Task directions:
Copy the data below word for word, and leave out the pictures.

------

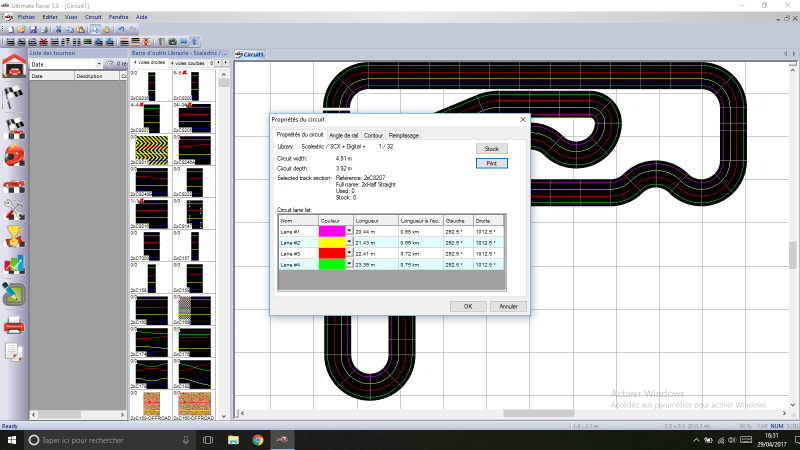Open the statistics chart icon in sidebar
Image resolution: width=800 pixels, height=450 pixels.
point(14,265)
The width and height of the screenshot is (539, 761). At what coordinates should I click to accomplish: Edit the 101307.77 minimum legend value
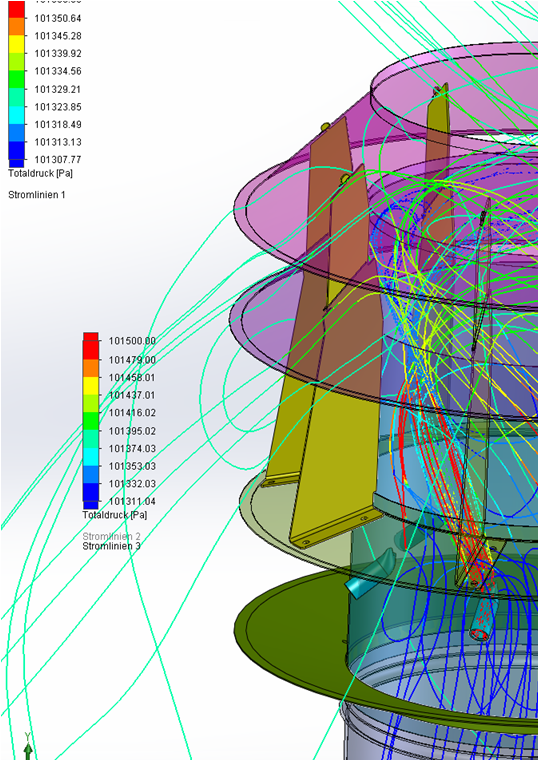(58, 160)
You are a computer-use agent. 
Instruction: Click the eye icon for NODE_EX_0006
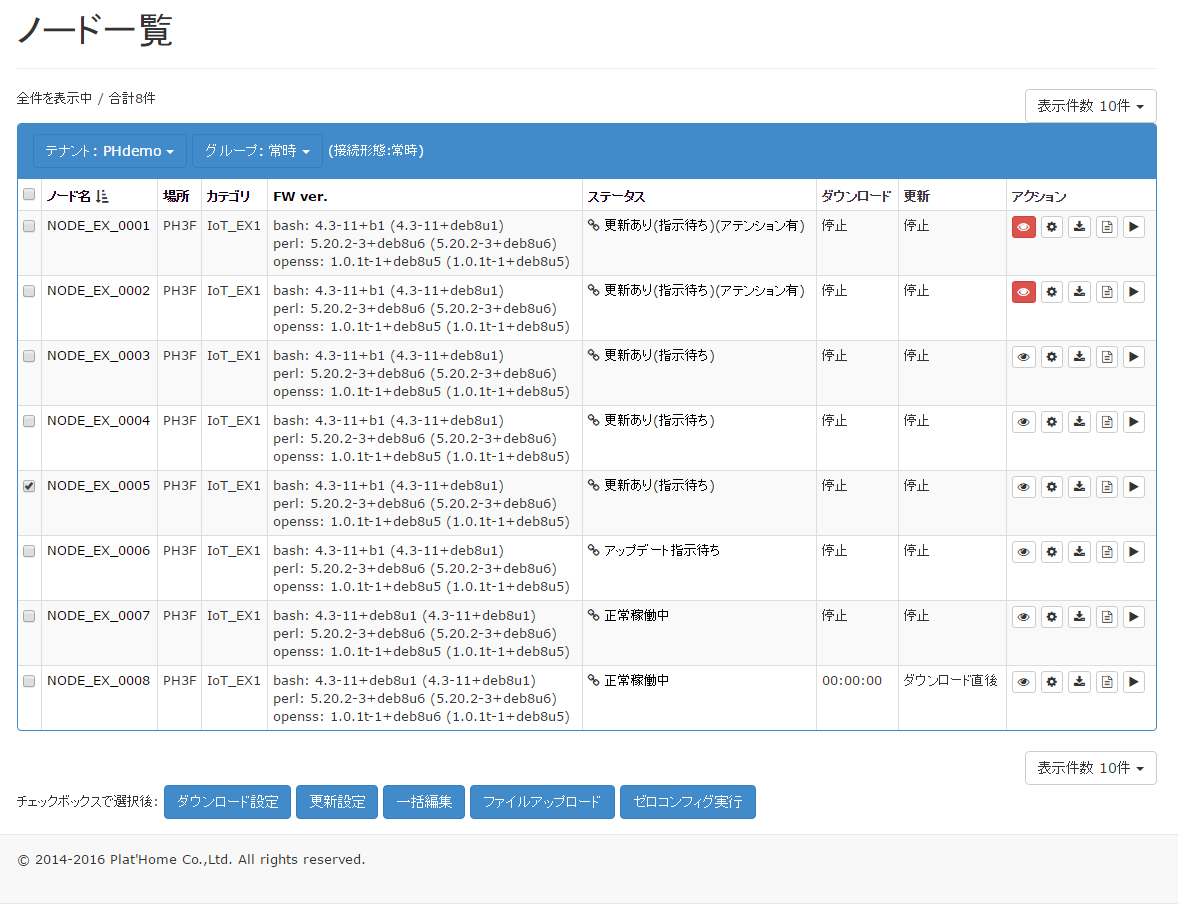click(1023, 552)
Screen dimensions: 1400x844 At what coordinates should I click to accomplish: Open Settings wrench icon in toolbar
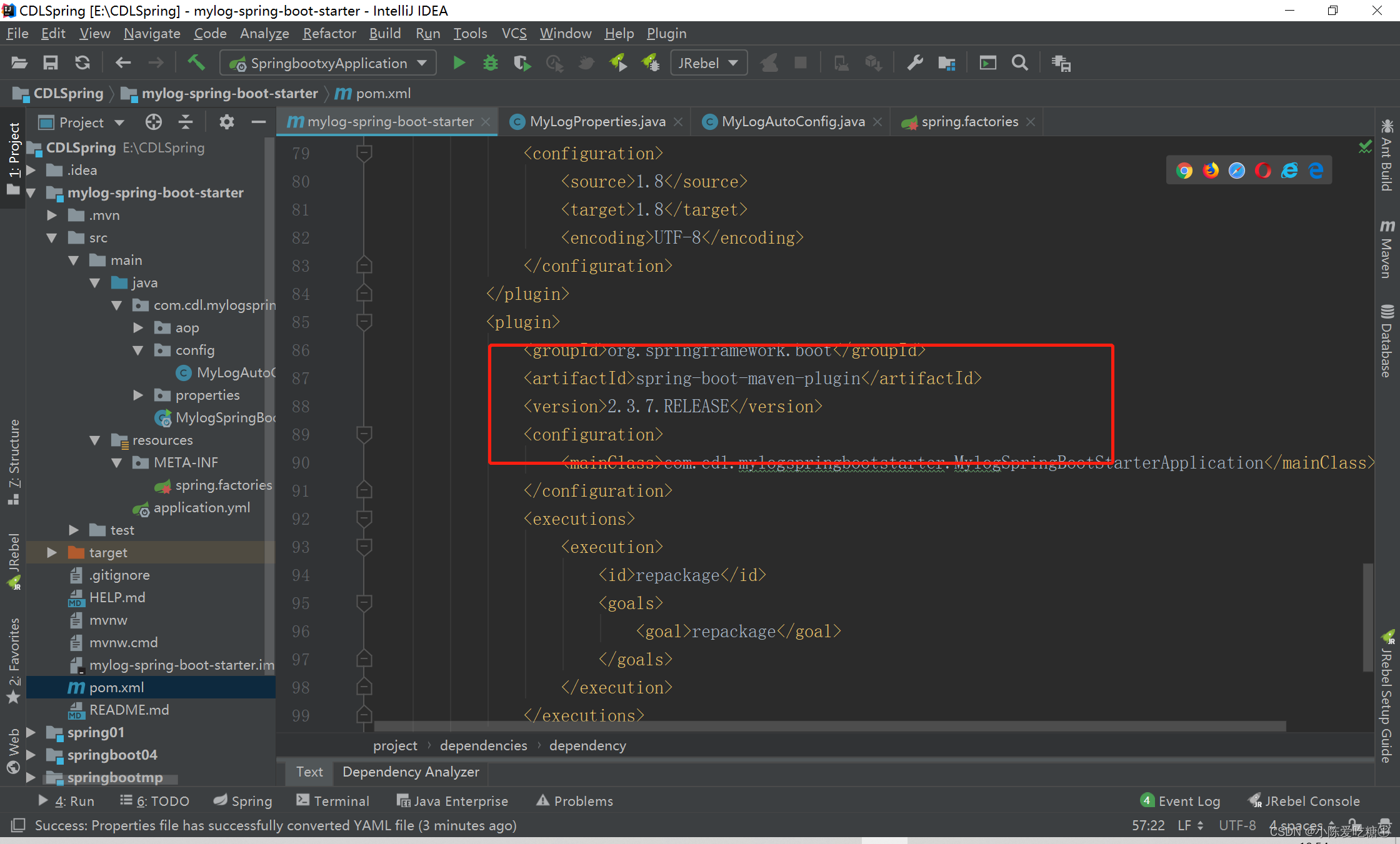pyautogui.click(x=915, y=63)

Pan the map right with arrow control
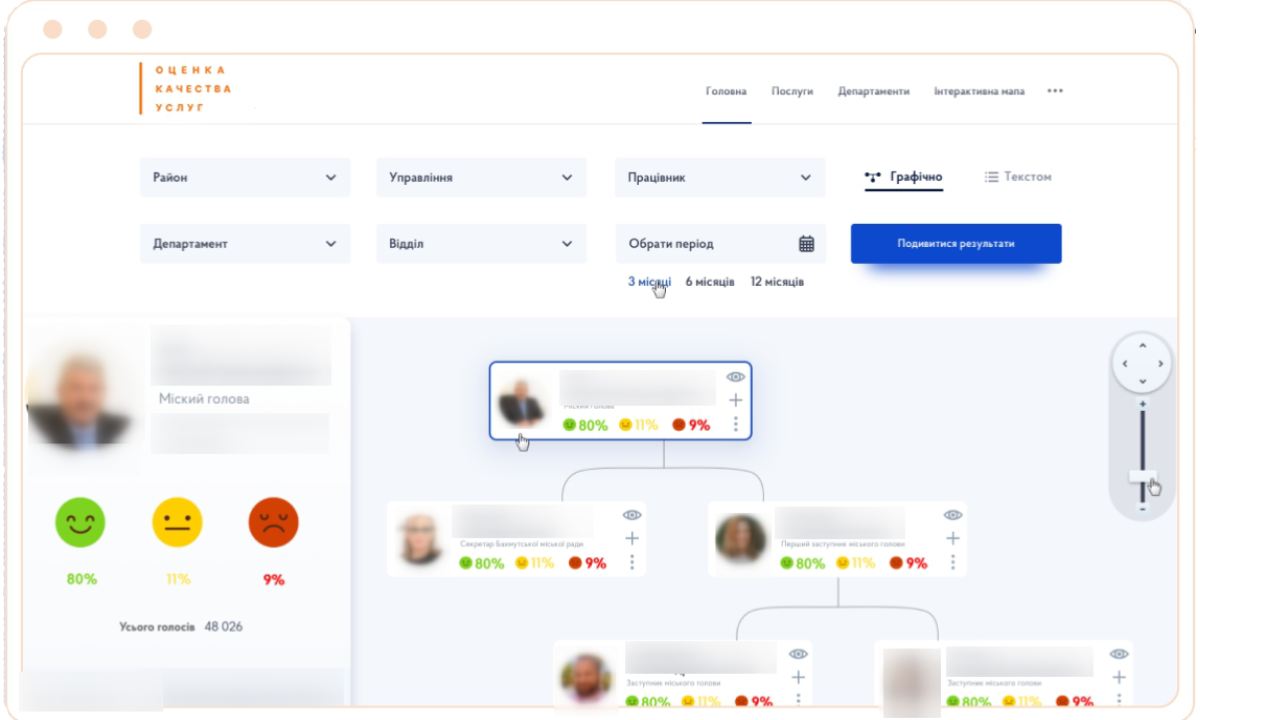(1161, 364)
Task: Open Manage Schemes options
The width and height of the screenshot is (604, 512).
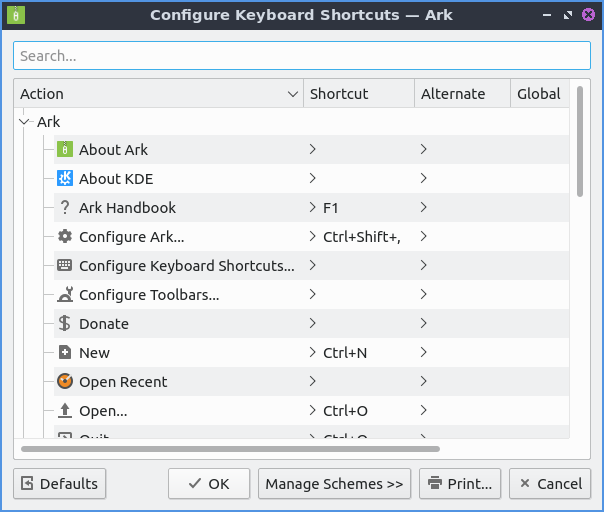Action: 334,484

------

Answer below:
Open the statistics chart icon in sidebar
Image resolution: width=800 pixels, height=450 pixels.
point(14,265)
The width and height of the screenshot is (539, 761). At what coordinates should I click to accomplish: Edit the 101307.77 minimum legend value
(58, 160)
You are a computer-use agent. 
Instruction: Click the eye icon for NODE_EX_0006
click(1023, 552)
Screen dimensions: 1400x844 At what coordinates should I click to accomplish: Open Settings wrench icon in toolbar
pyautogui.click(x=915, y=63)

Pan the map right with arrow control
(1161, 364)
Task: Open Manage Schemes options
The width and height of the screenshot is (604, 512).
Action: 334,484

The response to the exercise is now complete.